We determined early on that we wanted to impact the fundamental way people connect and build meaningful relationships. When we started building and got accepted into Y Combinator, we found ourselves getting distracted by profitability or having our Glimpsers drive product direction. Several times now, we’ve stopped something that was working after reflecting on the impact we’d be having on the world.
The best example of this is Glimpse Events. We had customers ranging from Fortune 500 companies to college clubs, paying us thousands a month to use our speed matching software. While confident in the post-covid viability of the platform, it would have brought us into the b2b networking space. We took a step back and decided to shift our focus towards Groups, essentially starting over.

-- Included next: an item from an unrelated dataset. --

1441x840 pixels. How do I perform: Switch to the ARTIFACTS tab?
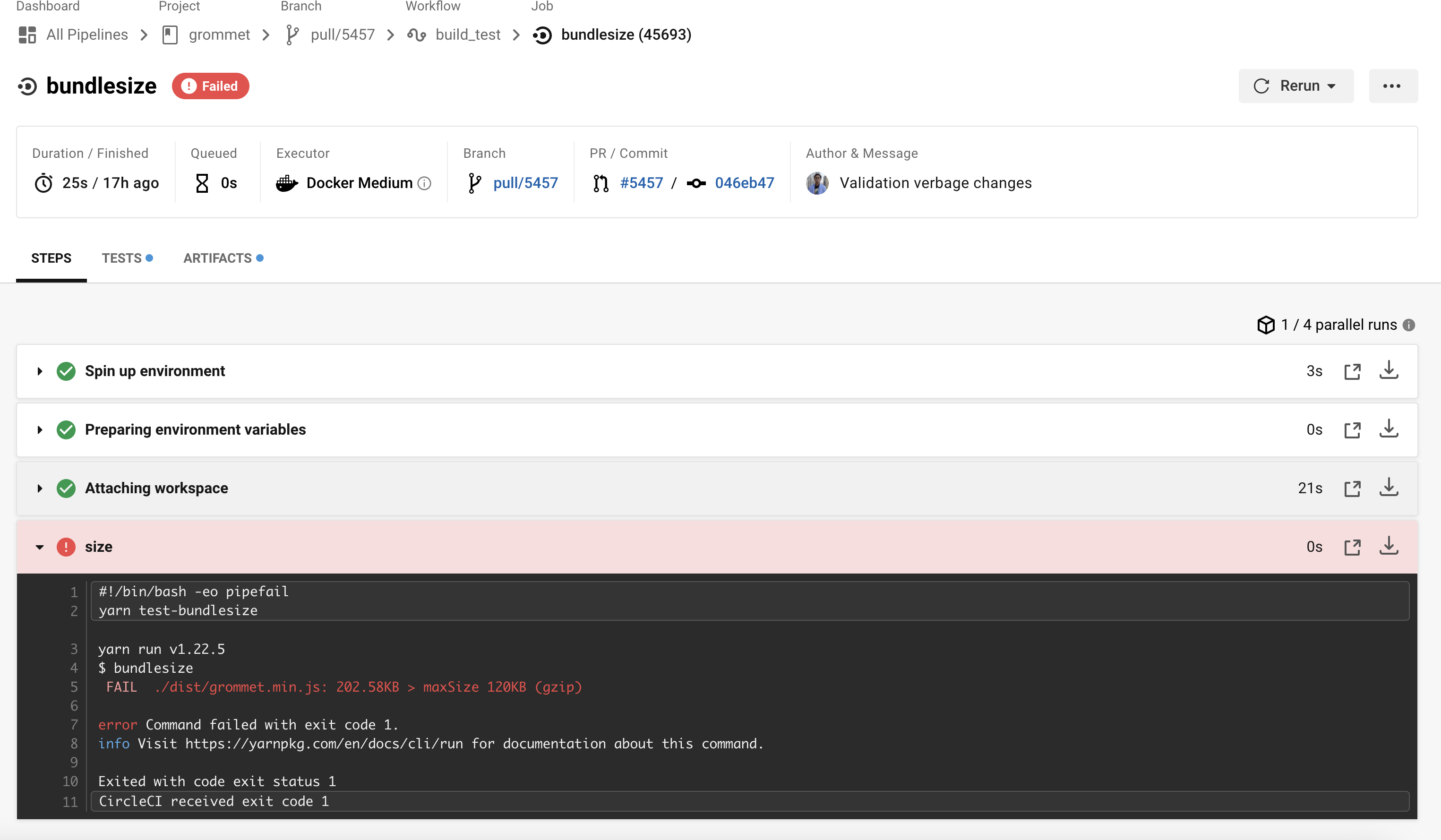216,258
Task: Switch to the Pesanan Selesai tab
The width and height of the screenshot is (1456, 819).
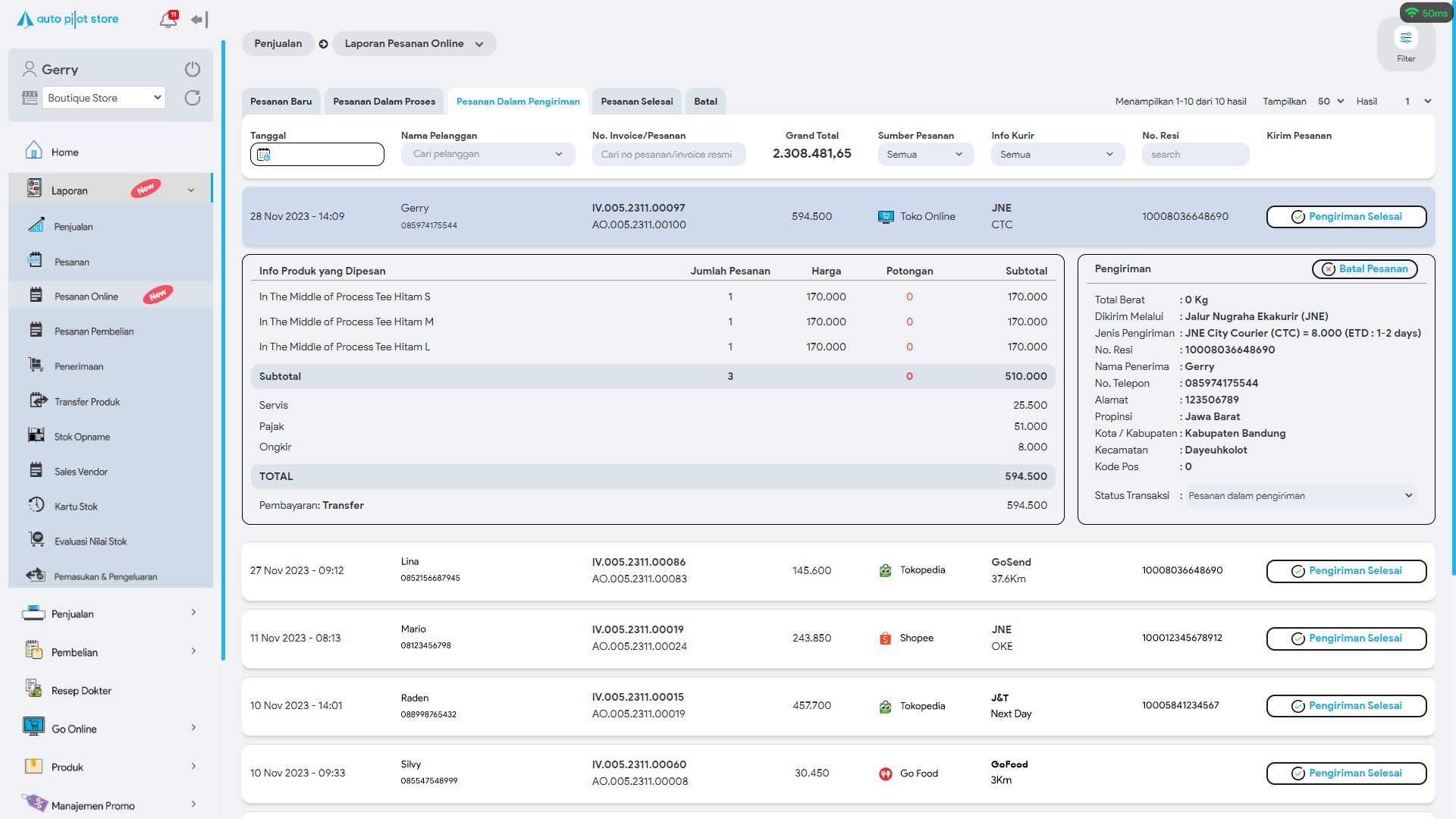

We learned there are many reasons to build a company, and if you are not 1000% on board, there’s no way you’ll succeed even with product-market fit. You won’t be able to pull yourself up on hard days, motivate your team, lead successful fundraisers, or even build a good product.
Founder Advice:
Merk: MVPs come in all shapes, sizes, and complexities, while the goal remains the same: validate a theory. This might be validating that you are indeed solving an acute problem, that there’s a willingness to pay, that it piques people’s interest, that it improves conversion… etc.
Often, the same theory can be validated with 10% of the engineering effort -- i.e. fractions of your original MVP. Challenge yourself to scope your MVP to a 1 day MVP, a 1 week MVP, and a 1 month MVP. This will force you to think about the core value prop and build just that.
So much of building a startup has slow feedback cycles and can leave you disheartened and tractionless, or blinded by optimism with underlying assumptions you’ve never thought to challenge. Build yourself quicker feedback loops with clever MVPs, adding analytics tracking from day 1, and never working in “stealth” mode.
(Note: there are exceptions to all startup advice. This is coming from a consumer-social startup founder -- I have no experience in biotech, health tech, fintech, etc., and I would not recommend this approach).
Three Cool Founders You Should Know About:
Merk: Here are three founders you should check out next!
Ali Ahmed, Founder of Trove: Trove allows you to create highlights across the internet and send them to Notion.
Erica Hairston, Founder of Edlyft: Edlyft is designed to get students through tough computer science courses and into high-paying jobs.
Ying Wu, Founder of Pulley: Pulley's mission is to make it easier for anyone to start a company.